Work task 1 —
Extract the passage from the Blackmail review starting with "Anyway the film" and going on through "some great sequences.".
Work task 2 —
Rewrite the paragraph of the Blackmail review that begins "Anyway the film drifts back" more briefly, keeping its main facts.

Source document —
========

Review of Blackmail

Blackmail (1939)
7/10
Great start, great end - boring middle.
11 January 2000
This film starts with a bang - literally. It also ends with a bang. You see Edward G is an oil-fire fighter in Oklahoma - and he's doing really well. Great job (if a little dangerous), great house, great wife, great kid. Trouble is he is actually a fugitive from a chain gang - and his past is about to catch up with him. A shame it does really because the scenes of Eddy walking fearlessly into fire-balls are unforgettable. A story about the lives of oil-fire-fighters would have been a lot more interesting than the rather dull blackmail leading to a return to chain gang stuff. The chain gang scenes never live up to those of the masterpiece "I am a Fugitive from a Chain Gang" - but I wouldn't be surprised if Hitler got a few ideas on his slave labor camps from this film. Were the chain gangs of the thirties really this brutal? If so there were a few "war criminals" in the Southern USA.

Anyway the film drifts back to oil fires at the end - and the climax is really spectacular. It is enhanced by Ed's magnificent performance, and an unforgettable snivelling evil performance from Gene Lockhart. Both rise above the ordinary material. Also impressive is Guinn Williams, but the very talented Ruth Hussey is given little to do but look worried, and Bobs Watson is VILE as the cry-baby son. All in all good MGM entertainment, with some great sequences.

========

Source data —
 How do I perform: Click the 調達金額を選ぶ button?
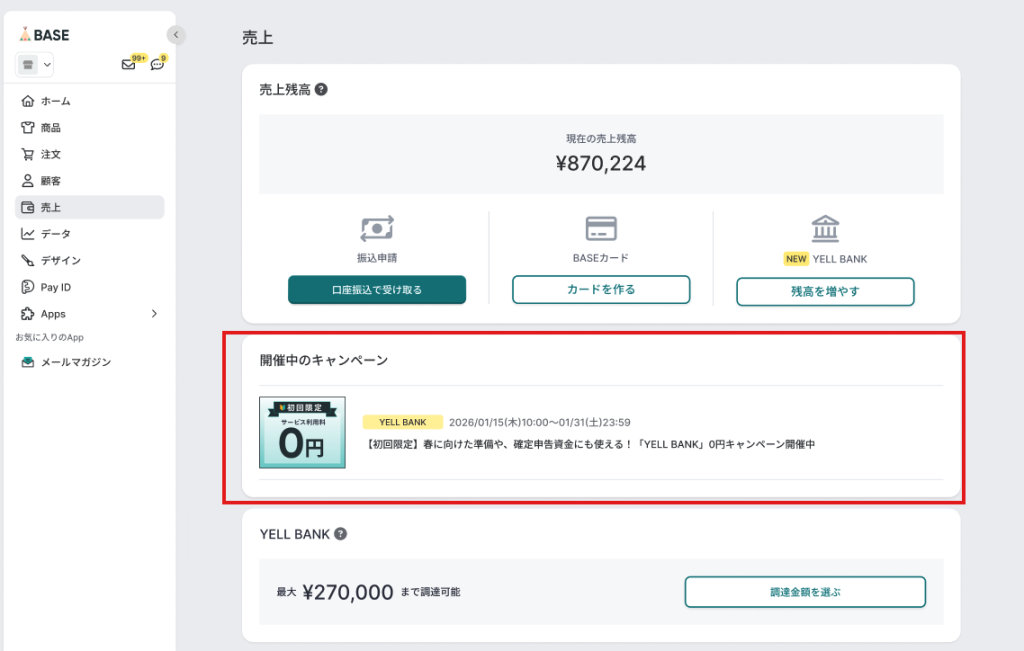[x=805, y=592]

========

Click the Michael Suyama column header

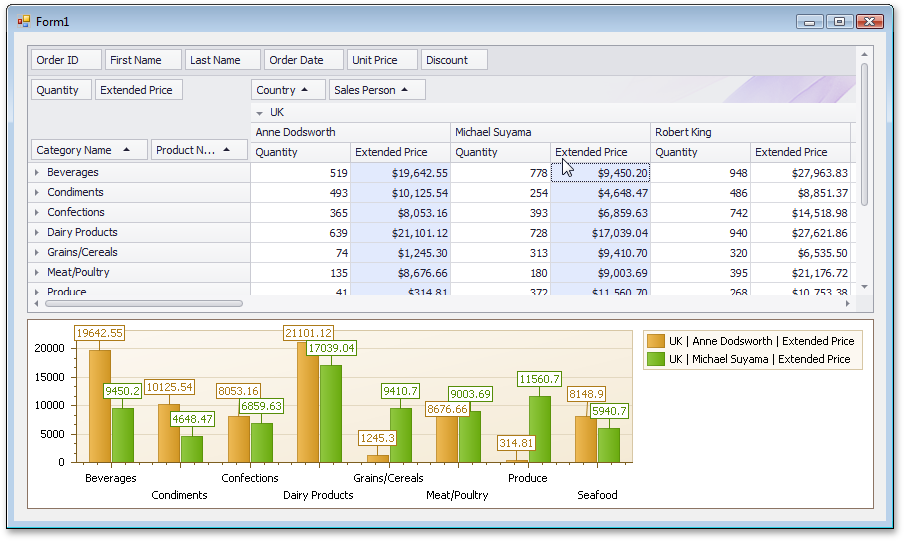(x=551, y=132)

========

Reply 1 —
Anyway the film drifts back to oil fires at the end - and the climax is really spectacular. It is enhanced by Ed's magnificent performance, and an unforgettable snivelling evil performance from Gene Lockhart. Both rise above the ordinary material. Also impressive is Guinn Williams, but the very talented Ruth Hussey is given little to do but look worried, and Bobs Watson is VILE as the cry-baby son. All in all good MGM entertainment, with some great sequences.

Reply 2 —
The film returns to oil fires at the end and has a spectacular climax. Edward G's magnificent performance and Gene Lockhart's snivelling evil one both rise above the ordinary material. Guinn Williams also impresses, but Ruth Hussey has little to do beyond looking worried, and Bobs Watson is vile as the cry-baby son. Overall, it is good MGM entertainment with some great sequences.